Fourier limit in fluid mechanics, and link to the turbulence

Macroscopic fluids are considered continuous down to microscopic scales where they fail to be dense enough for separate particles to have sufficiently large number of collisions (interactions) over that scale. We argue that a similar limit applies to the characteristic fluid length scales in the Fourier space, defined by wavenumber k. At $\frac{\Delta k}{k}\ll 1$, the Fourier space cannot be regarded continuous, and at these scales the energy-density spectrum becomes discrete. We further note that in physical space, the particle centres cannot come closer to each other than their diameter, and within this volume the physical forces are of a completely different nature.

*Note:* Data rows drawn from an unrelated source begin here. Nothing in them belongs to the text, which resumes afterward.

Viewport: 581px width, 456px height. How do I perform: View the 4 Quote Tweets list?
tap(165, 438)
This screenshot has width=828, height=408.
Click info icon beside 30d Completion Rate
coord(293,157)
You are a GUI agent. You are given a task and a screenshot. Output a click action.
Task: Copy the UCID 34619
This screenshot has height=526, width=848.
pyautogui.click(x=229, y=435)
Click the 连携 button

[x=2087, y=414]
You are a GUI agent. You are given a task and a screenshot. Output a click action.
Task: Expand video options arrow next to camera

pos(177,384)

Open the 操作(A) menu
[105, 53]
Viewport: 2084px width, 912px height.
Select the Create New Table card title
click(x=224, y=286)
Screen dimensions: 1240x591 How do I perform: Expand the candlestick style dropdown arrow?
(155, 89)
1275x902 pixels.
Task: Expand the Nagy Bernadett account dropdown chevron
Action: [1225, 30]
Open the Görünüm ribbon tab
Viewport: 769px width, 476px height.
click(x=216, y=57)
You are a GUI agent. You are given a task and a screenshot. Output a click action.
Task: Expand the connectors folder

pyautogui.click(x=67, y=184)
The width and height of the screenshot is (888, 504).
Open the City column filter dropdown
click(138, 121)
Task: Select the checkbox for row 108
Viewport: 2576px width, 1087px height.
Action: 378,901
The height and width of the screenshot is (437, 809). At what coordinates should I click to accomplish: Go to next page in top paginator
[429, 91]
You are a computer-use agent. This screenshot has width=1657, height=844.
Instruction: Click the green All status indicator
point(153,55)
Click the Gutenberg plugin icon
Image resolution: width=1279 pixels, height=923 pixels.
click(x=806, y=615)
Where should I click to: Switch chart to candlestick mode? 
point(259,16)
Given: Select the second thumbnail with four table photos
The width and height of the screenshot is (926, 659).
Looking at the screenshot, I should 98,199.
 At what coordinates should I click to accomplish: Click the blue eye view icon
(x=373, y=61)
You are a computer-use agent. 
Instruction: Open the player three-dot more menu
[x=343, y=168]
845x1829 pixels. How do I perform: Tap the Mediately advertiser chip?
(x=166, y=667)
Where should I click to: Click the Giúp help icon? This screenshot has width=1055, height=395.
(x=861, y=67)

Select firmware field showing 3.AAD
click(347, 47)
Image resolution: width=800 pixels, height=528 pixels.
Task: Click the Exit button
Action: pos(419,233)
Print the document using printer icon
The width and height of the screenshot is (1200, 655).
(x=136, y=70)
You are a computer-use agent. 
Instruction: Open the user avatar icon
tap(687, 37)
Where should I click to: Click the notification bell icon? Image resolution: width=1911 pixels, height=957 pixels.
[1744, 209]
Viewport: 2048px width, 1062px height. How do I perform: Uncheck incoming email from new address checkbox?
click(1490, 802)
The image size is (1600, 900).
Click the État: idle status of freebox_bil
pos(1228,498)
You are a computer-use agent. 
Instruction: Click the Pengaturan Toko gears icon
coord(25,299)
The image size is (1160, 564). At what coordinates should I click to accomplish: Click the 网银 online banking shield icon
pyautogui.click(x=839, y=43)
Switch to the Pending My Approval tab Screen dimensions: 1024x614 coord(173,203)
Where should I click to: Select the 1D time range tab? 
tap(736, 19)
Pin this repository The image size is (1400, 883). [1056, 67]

Similarly, very different interactions can be expected if wave modes have wavenumbers closer than a threshold in the Fourier space. It is argued that the wavenumber space $\frac{\Delta k}{k}<1/400$ can be considered as a Fourier volume of wave mode k. It is the hypothesis of this paper that this volume of the Fourier modes is filled with background seed turbulence, - like the volume of solid particles in the physical space is filled with the matter. The wave energy between modes in the discrete wave spectrum is not missing, it is the energy of background turbulence, like internal energy of molecules of the moving solid particle. This turbulence seed energy is about 0.1 % of the energy of neighbouring wave modes as argued in this paper, and it can grow subject to instabilities. The unidirectional flow can be treated as a half-wave with wavelength twice the size of the phenomenon where the mean velocity defines kinetic energy, part of which goes to the seed turbulence. The depth (cross-length) of this flow is not an independent property and is proportional to ratio of the length and velocity scales all squared. In case of surface present, this depth is perpendicular to the surface and defines the length scale of the boundary layer.